WORK TO BE COMPLETED: From the data that follows, set down exactly the lines from the one with "At what coordinates" through the one with "Given: Click the 'Weekly' label text", counting both. Pictures stay out.

[DATA EXCERPTS — start]

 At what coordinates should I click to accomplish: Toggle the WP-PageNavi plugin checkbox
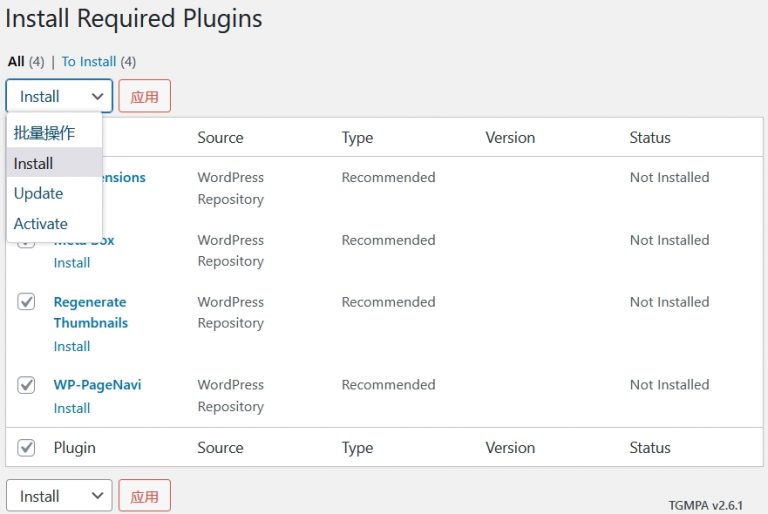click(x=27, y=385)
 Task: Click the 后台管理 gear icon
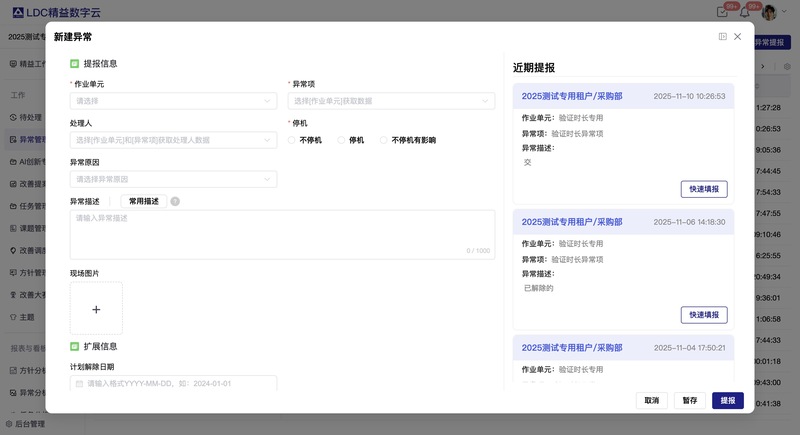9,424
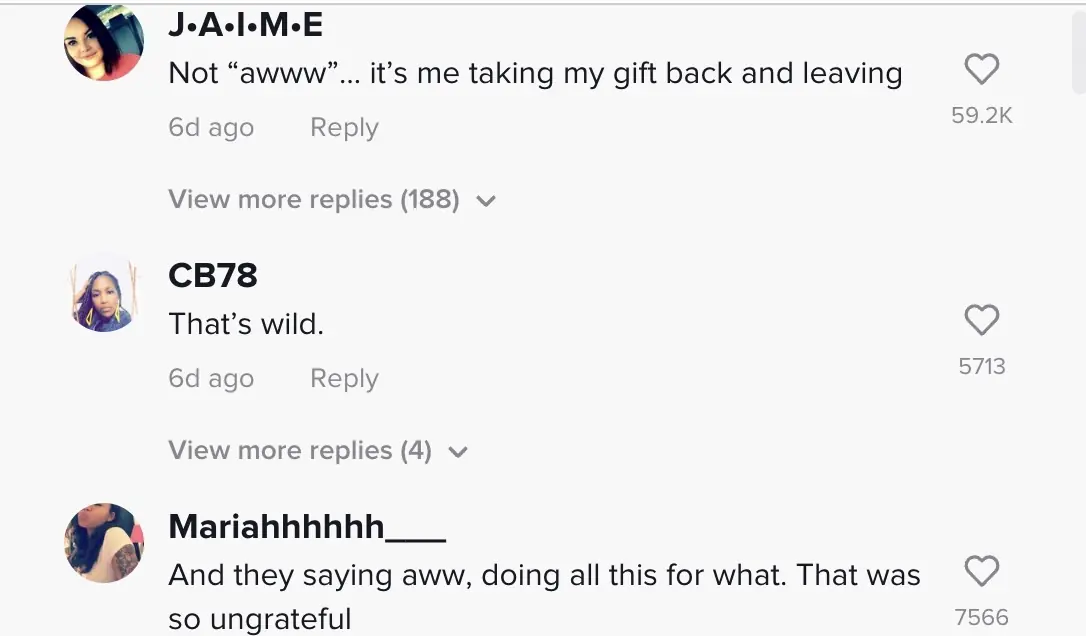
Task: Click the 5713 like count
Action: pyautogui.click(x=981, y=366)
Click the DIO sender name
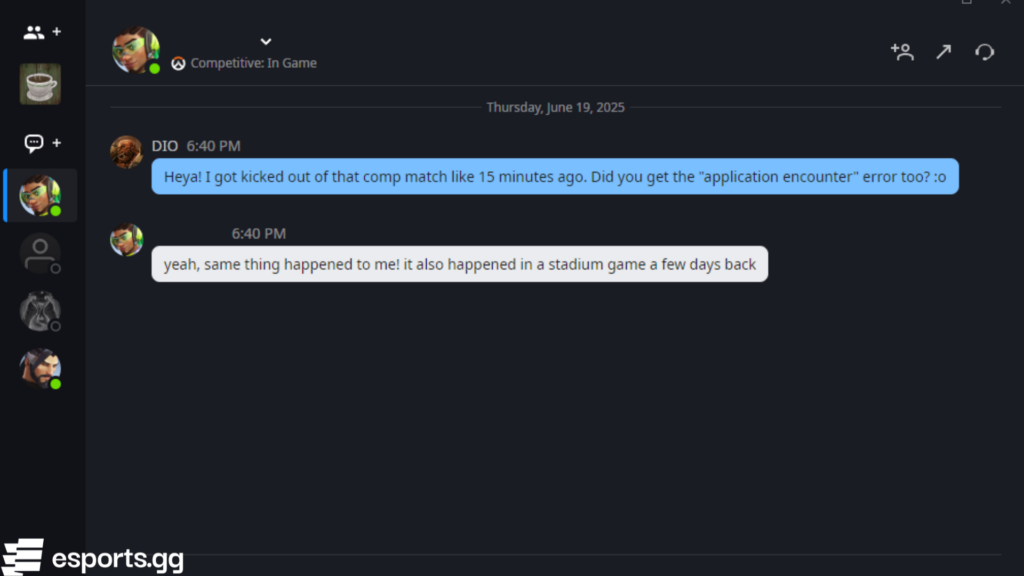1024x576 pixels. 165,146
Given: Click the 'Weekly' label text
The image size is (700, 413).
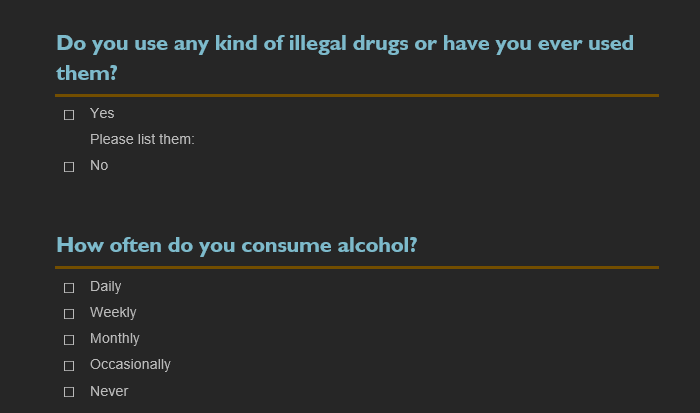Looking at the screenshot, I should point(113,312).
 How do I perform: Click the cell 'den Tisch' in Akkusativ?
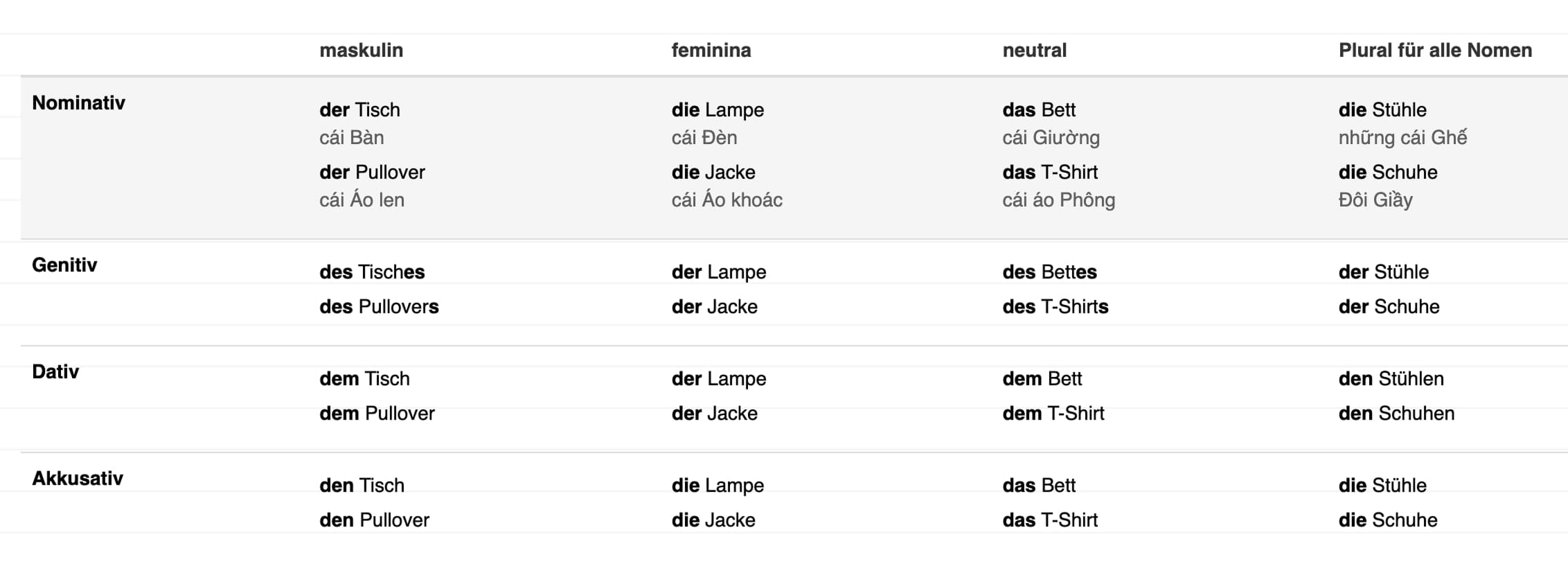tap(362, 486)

[DATA EXCERPTS — finish]
[DATA EXCERPTS — start]

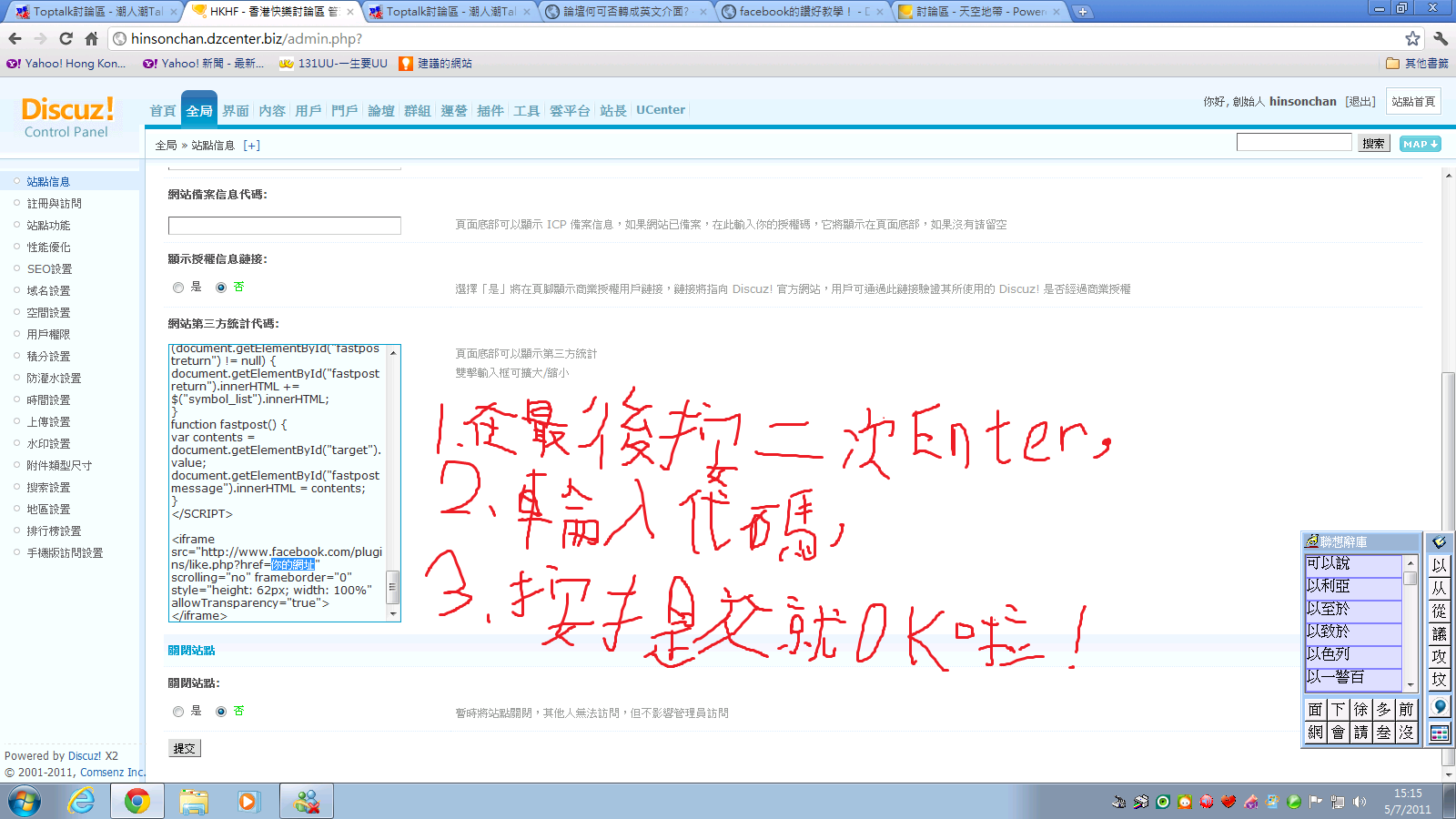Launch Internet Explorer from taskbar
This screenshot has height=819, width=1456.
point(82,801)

[DATA EXCERPTS — finish]

ANSWER FOR THIS EXERCISE:
 At what coordinates should I click to accomplish: Toggle the WP-PageNavi plugin checkbox
click(x=27, y=385)
 Task: Click the 后台管理 gear icon
9,424
Task: Click the 5713 like count
Action: pyautogui.click(x=981, y=366)
Click the DIO sender name
1024x576 pixels. 165,146
Given: Click the 'Weekly' label text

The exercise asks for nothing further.